If $$$n \leq a.b$$$ then $$$x=a$$$ and $$$y=b$$$. Otherwise either $$$x$$$ or $$$y$$$ should be lower than $$$\sqrt{n}$$$, so we can bruteforce it by fixing either $$$x$$$ or $$$y$$$.
It is not necessary that they be less than $$$\sqrt{n}$$$.
UPD: Oh wait it is, never mind, I'm stupid... ugh I wrote this long as hell solution for nothing
UPD2 (to reply to below comment because CF doesn't let me post): Yeah, I realize that now. Pretty nice, much better than my way at least
Not exactly $$$\sqrt{n}$$$ but perhaps something like $$$\sqrt{n} + 5$$$. My point is that at least one of them is bounded by something in $$$O( \sqrt{n})$$$.

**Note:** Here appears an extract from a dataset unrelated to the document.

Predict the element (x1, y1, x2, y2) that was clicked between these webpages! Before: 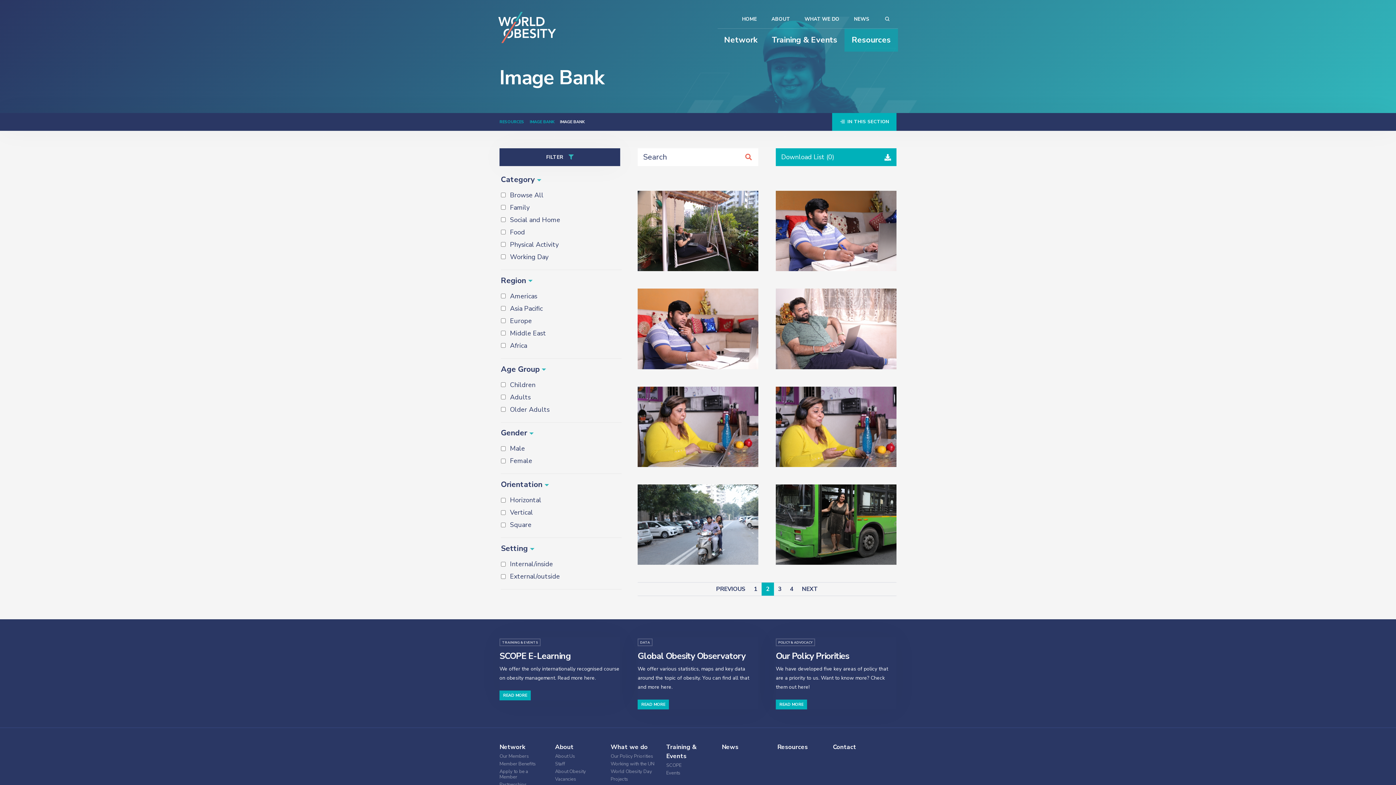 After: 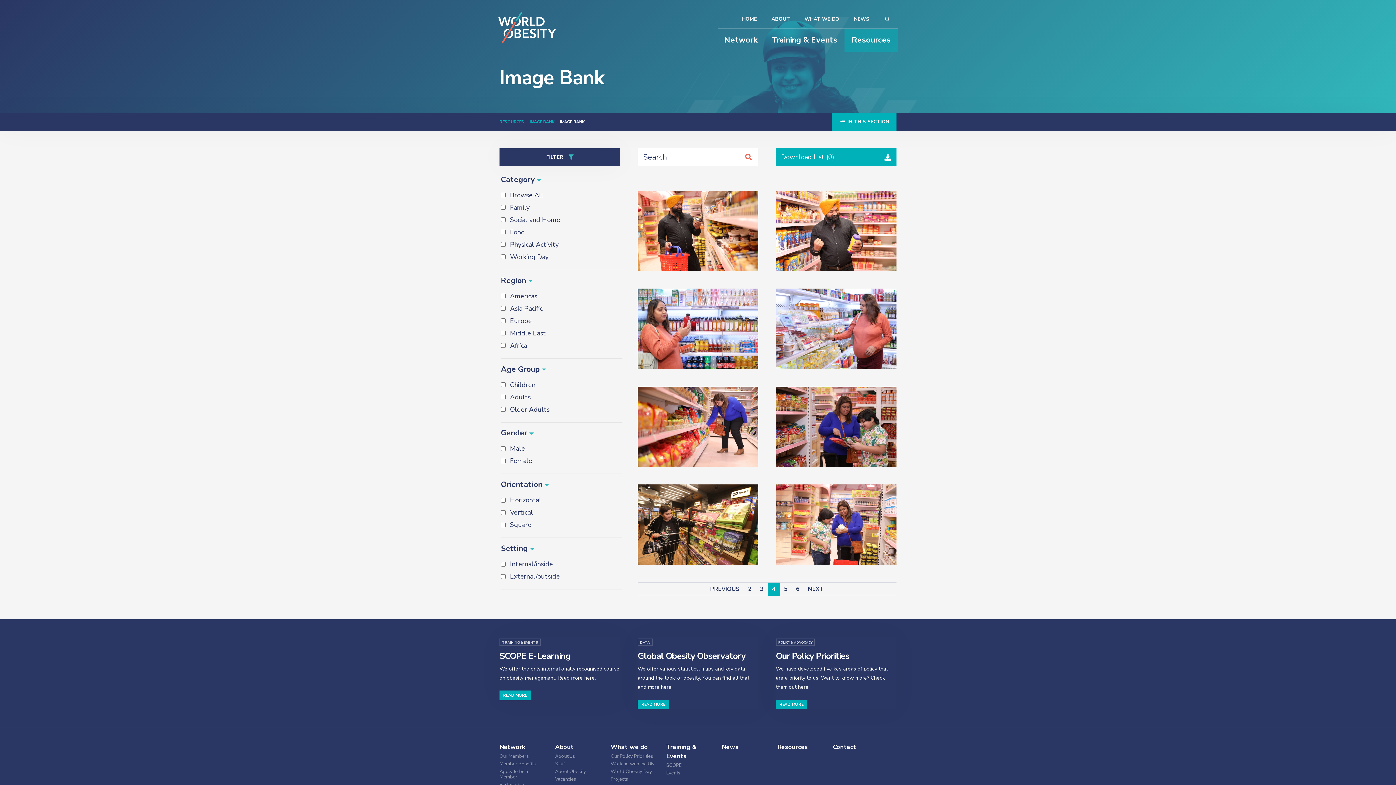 Action: bbox: (785, 583, 798, 596) label: 4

Surprisingly a simple and working approach. Eventhough, my solution does something with numbers from $$$n$$$ to $$$n+ \sqrt{n}$$$, lol. Anyways, thanks.
I guess this might be correct:
if(n<=a*b){
x=a;
y=b;
}
else{
if(a<b){
}
else{
}
}
Edit: This approach has been proved wrong through a counterexample.
Proof:
Let any solution of above problem be: x=x1 and y=y1 where (x1>y1), so x*y=x1*y1. You can create a lower x*y by taking x=(x1+1) and y=(y1-1) as new x*y=(x1+1)*(y1-1)=x1*y1+(y1-x1-1)<x1*y1. But we cannot decrease y less than b so optimal value of y=b if a>b.

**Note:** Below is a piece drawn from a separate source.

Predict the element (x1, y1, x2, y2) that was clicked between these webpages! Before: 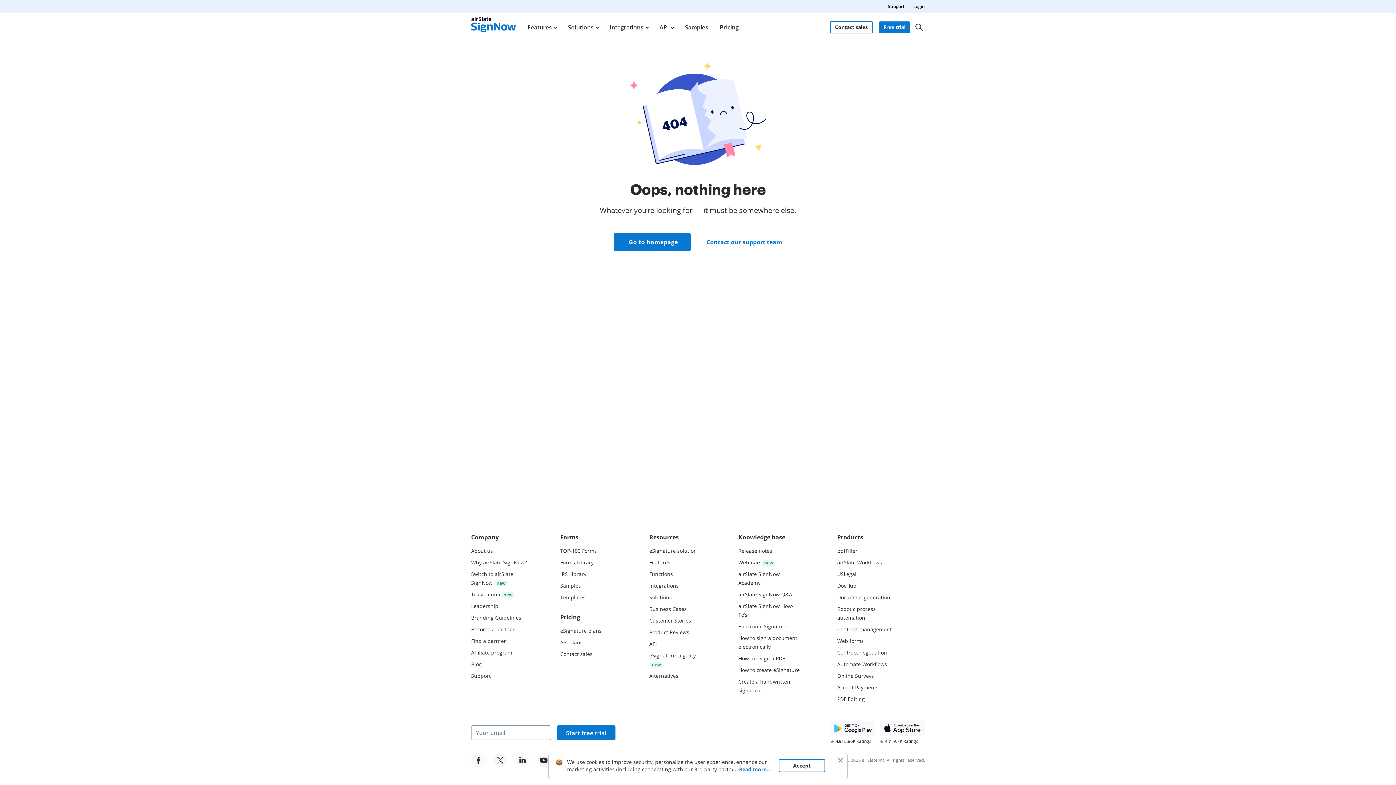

Similarly if a<=b, then optimal answer will be x=a.
Counter: $$$a = 4, b = 4, n = 25$$$ then the optimal answer is $$$x = y = 5$$$.
Oh, didn't think about that.
Thanks for pointing it out.
If $$$ab \ge n$$$, we have $$$xy \ge ab \ge n$$$ anyway, so we can just choose $$$x = a$$$ and $$$y = b$$$ for the optimal answer. Now, assume that $$$ab < n$$$ and consider fixing $$$x$$$. Then, we have $$$y \ge \max(\lceil \frac{n}{x} \rceil, b)$$$, and it's clearly optimal to choose $$$y = \max(\lceil \frac{n}{x} \rceil, b)$$$, because $$$x$$$ is fixed, and we want to minimize $$$xy - n$$$. Now, if $$$\max(\lceil \frac{n}{x} \rceil, b) = b,$$$ this means we have $$$\lceil \frac{n}{x} \rceil \le b$$$. Also, $$$y = b$$$ is fixed (remember that we found the optimal $$$y$$$ to be $$$\max(\lceil \frac{n}{x} \rceil, b)$$$), so it suffices to minimize $$$x$$$, subject to the condition $$$\lceil \frac{n}{x} \rceil \le b$$$. You can do this with some math (or binary search, if you aren't in the mood for thinking). Now, the other case: if $$$\max(\lceil \frac{n}{x} \rceil, b) = \lceil \frac{n}{x} \rceil$$$, we have $$$b \le \lceil \frac{n}{x} \rceil$$$, which means $$$b - 1 \le \frac{n}{x}$$$, which means $$$a \le x \le \frac{n}{b - 1}$$$. In particular, we have only $$$\mathcal{O}(\sqrt n)$$$ values of $$$\lceil \frac{n}{x} \rceil$$$, and we can check them all in roughly $$$\mathcal{O}(1)$$$ time (it will be a little tedious with three or four conditions to check, but pretty doable), so we are done (also I just realized the first part was kinda unnecessary... oh well).
UPD: After seeing the first comment, I realized this entire thing was unnecessary... oh well.